Robert Bresson wrote, "the soundtrack invented silence." With the advent of dialogue, suddenly silence became scarce, and scarcity brought meaning. This video essay from Fandor Keyframe shows moments from 15 different films where "characters talk without [the audience] understanding or even hearing them." From comedy to tragedy, suspense to sadness, this video demonstrates the power of silence. 


Watching these clips should make anyone—especially a filmmaker—realize the truth behind the idiom (and I paraphrase) that the clever person always knows what to say, but only the wise one knows when to say it.

Sometimes, silence is an integral part of the plot, as in 2001: A Space Odyssey. This moment of murderous lip-reading by a supercomputer presents us with an image of great beauty while it also advances the plot and visually expresses the film's theme of human obsolescence; HAL 9000 understands language, but he doesn't needit. Throughout the film, almost none of the dialogue communicates anything beyond pleasantries and intentionally extraneous exposition.  

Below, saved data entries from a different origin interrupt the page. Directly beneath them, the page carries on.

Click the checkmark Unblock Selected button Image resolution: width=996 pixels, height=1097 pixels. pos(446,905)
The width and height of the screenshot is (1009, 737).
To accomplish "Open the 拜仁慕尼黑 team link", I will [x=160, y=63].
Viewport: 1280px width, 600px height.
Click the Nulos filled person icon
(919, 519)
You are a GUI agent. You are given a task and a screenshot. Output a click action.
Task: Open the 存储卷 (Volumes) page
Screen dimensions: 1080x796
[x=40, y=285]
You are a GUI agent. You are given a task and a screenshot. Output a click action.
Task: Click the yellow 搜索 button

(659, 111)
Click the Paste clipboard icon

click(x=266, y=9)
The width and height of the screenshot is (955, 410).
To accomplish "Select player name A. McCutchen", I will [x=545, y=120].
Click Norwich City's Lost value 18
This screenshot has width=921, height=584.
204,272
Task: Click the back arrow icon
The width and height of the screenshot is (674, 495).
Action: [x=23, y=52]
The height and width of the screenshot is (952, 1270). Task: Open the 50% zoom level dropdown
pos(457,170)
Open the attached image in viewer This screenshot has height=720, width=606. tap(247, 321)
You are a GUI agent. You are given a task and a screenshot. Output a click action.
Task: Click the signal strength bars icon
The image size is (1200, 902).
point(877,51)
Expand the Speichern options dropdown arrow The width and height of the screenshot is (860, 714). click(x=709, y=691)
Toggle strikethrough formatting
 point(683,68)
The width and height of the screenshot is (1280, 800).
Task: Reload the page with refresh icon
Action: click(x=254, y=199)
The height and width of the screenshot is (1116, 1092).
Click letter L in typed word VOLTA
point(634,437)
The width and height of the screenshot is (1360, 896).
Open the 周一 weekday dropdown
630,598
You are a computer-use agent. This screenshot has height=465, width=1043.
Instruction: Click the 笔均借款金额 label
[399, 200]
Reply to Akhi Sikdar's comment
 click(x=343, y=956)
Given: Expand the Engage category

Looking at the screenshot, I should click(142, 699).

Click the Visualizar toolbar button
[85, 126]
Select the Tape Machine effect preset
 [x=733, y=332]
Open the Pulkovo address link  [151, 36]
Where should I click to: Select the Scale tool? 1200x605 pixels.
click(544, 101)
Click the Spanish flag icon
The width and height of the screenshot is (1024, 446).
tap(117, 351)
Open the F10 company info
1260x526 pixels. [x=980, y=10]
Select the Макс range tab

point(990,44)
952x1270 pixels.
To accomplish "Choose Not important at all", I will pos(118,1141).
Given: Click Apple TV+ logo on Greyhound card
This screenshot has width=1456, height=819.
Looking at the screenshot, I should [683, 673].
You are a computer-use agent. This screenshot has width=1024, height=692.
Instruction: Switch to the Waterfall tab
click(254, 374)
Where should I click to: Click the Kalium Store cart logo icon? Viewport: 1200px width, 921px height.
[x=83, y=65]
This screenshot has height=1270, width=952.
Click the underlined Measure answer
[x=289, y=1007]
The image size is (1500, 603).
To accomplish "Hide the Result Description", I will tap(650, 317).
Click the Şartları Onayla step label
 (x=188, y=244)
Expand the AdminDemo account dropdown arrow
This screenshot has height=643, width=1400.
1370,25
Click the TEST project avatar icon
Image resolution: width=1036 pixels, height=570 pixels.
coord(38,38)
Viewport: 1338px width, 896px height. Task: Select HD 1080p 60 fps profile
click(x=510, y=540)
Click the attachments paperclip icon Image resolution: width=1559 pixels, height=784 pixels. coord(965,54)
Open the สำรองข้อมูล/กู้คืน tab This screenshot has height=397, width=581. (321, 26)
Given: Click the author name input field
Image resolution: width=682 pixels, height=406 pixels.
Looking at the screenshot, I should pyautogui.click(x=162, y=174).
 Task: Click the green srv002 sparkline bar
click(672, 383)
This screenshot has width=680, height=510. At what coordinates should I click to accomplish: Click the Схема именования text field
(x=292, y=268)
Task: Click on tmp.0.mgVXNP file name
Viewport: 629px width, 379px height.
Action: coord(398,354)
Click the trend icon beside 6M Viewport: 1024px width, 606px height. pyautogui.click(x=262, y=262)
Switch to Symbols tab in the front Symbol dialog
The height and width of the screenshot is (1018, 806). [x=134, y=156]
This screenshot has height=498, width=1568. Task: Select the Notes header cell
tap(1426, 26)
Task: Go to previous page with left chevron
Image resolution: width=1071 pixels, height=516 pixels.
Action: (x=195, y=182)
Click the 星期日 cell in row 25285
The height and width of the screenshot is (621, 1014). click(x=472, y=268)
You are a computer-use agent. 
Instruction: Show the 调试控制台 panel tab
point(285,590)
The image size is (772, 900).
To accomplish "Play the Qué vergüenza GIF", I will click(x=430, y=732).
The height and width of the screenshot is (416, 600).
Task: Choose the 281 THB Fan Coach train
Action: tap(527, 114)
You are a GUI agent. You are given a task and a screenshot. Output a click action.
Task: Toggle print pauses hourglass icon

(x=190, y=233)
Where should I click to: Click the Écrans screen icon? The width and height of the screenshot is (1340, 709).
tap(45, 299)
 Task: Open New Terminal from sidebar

In this famous clip from the end of Lost in Translation, the mystery of the whisper (which some are eager to solve) is only a mystery because audiences are conditioned to look for secrets. By withholding what is said but showing the emotion in all its human ambiguity, Sofia Coppola subverts convention and turns what could have been a banal scene into a moment that people have been talking about for more than a decade.